* _WHAT TO WORK ON_:
1. Reproduce the debt-ceiling article word for word, in full.
2. Locate every line in the records that contains the string "Instruction", and copy each of those lines.

* _PAGE_:
======
Last week, a coalition of conservative groups called on lawmakers to sign on to a pledge to “cut, cap and balance” that DeMint has been pushing.

Of the incumbents facing redistricting, Walsh is the only lawmaker to have signed the pledge, endorsed by groups such as known Tea Party backers FreedomWorks, Americans for Prosperity, Let Freedom Ring and the National Taxpayers Union.

An aide to Hultgren informed The Hill that the lawmaker intends to sign the "cut, cap and balance" pledge in the near future.

McKeon disputed the notion that the debt ceiling will play a role in a race with Gallegly, his 13-term California neighbor.

Under the preliminary map, Gallegly’s home base would essentially become part of McKeon’s district. McKeon, the chairman of the Armed Services Committee, argued his constituents wouldn't be likely to abandon him.

Gallegly told The Hill that a potential match-up against McKeon in McKeon’s district has made him “work very hard at looking at what my options are, not knowing, at the same time, you have to keep your options open.”

The debt-ceiling issue has already become an issue in at least one known general-election incumbent match-up in which Iowa Rep. Tom Latham (R) is taking on Rep. Leonard Boswell (D). Political operatives predict it will be among the most watched House races of 2012.

In early May, Latham told a local Radio Iowa reporter that he opposed any sort of increase in the $14.3 trillion debt limit, but has since clarified to The Hill that any increase must be accompanied by significant spending cuts and budget reforms.

Boswell, known as a centrist in the Democratic Caucus, said in the same Radio Iowa report that Congress must raise the debt limit.
======
* _Stored records_:
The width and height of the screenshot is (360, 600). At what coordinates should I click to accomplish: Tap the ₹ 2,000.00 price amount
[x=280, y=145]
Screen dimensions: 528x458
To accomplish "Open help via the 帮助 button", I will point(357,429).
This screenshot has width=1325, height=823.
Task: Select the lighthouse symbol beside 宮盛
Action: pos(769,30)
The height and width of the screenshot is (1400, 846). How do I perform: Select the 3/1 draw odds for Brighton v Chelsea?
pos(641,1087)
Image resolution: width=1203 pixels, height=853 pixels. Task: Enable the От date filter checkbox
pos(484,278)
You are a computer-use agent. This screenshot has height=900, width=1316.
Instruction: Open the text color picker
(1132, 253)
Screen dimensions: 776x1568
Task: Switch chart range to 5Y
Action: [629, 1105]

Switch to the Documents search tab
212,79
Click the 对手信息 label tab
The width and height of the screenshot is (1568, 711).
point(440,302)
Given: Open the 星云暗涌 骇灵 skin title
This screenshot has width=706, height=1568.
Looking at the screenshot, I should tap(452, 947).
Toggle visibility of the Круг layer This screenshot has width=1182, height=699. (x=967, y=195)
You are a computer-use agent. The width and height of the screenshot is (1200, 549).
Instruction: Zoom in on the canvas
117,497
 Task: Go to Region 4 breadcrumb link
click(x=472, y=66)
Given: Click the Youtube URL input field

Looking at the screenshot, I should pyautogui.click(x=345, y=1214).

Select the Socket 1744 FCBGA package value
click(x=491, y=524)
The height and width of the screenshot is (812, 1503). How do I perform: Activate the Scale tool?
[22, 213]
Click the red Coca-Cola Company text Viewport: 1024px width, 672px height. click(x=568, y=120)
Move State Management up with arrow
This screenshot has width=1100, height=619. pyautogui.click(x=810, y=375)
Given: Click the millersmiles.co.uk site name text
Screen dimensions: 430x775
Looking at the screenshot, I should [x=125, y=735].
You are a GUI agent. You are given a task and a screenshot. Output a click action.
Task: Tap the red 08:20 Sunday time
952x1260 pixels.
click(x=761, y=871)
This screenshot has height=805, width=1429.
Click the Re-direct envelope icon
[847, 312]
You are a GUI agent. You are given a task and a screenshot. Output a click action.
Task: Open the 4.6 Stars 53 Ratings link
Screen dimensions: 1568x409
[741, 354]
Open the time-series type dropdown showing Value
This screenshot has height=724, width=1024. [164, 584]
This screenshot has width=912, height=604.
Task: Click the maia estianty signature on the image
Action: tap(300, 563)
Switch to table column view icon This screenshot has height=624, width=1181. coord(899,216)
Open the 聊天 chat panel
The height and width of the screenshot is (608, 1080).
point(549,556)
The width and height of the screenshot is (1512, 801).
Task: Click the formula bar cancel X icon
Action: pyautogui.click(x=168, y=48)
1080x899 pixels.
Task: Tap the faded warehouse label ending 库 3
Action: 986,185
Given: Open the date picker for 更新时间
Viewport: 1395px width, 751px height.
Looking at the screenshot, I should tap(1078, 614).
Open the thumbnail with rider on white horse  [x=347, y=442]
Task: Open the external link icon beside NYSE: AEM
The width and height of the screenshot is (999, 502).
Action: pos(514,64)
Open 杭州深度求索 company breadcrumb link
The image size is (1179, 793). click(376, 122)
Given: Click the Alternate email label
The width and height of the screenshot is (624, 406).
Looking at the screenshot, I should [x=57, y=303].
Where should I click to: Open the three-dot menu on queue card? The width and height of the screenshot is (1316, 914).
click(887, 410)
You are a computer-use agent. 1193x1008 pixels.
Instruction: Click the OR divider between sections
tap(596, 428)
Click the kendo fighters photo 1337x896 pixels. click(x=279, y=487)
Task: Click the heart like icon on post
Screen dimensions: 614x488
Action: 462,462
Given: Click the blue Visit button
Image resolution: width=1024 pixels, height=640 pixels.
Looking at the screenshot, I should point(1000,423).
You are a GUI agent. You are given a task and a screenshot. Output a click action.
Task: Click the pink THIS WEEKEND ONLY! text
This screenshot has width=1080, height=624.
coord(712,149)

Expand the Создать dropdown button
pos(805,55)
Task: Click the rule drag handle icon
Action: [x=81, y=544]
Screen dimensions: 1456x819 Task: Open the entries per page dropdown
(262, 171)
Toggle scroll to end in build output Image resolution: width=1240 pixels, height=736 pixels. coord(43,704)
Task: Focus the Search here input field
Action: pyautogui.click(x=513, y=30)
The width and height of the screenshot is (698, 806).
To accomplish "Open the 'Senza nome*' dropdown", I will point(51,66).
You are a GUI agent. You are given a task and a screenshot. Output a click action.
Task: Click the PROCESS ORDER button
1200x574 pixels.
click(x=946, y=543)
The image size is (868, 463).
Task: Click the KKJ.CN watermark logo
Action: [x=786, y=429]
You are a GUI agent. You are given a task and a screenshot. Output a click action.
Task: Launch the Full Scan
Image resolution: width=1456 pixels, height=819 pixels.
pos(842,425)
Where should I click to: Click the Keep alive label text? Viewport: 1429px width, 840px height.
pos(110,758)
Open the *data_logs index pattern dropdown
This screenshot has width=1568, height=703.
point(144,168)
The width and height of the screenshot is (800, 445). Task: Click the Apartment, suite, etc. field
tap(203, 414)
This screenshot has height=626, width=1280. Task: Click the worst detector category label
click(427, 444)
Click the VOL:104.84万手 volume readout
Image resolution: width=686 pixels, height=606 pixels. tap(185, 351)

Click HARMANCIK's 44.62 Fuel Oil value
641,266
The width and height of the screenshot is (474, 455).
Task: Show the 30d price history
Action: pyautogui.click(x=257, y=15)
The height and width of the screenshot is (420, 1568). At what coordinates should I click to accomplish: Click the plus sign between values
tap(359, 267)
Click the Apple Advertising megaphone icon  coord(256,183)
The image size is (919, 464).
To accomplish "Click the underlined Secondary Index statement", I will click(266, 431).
======
* _OUTPUTS BY TASK_:
1.
Last week, a coalition of conservative groups called on lawmakers to sign on to a pledge to “cut, cap and balance” that DeMint has been pushing.

Of the incumbents facing redistricting, Walsh is the only lawmaker to have signed the pledge, endorsed by groups such as known Tea Party backers FreedomWorks, Americans for Prosperity, Let Freedom Ring and the National Taxpayers Union.

An aide to Hultgren informed The Hill that the lawmaker intends to sign the "cut, cap and balance" pledge in the near future.

McKeon disputed the notion that the debt ceiling will play a role in a race with Gallegly, his 13-term California neighbor.

Under the preliminary map, Gallegly’s home base would essentially become part of McKeon’s district. McKeon, the chairman of the Armed Services Committee, argued his constituents wouldn't be likely to abandon him.

Gallegly told The Hill that a potential match-up against McKeon in McKeon’s district has made him “work very hard at looking at what my options are, not knowing, at the same time, you have to keep your options open.”

The debt-ceiling issue has already become an issue in at least one known general-election incumbent match-up in which Iowa Rep. Tom Latham (R) is taking on Rep. Leonard Boswell (D). Political operatives predict it will be among the most watched House races of 2012.

In early May, Latham told a local Radio Iowa reporter that he opposed any sort of increase in the $14.3 trillion debt limit, but has since clarified to The Hill that any increase must be accompanied by significant spending cuts and budget reforms.

Boswell, known as a centrist in the Democratic Caucus, said in the same Radio Iowa report that Congress must raise the debt limit.

2.
Instruction: Open the text color picker
Instruction: Zoom in on the canvas
Instruction: Click the OR divider between sections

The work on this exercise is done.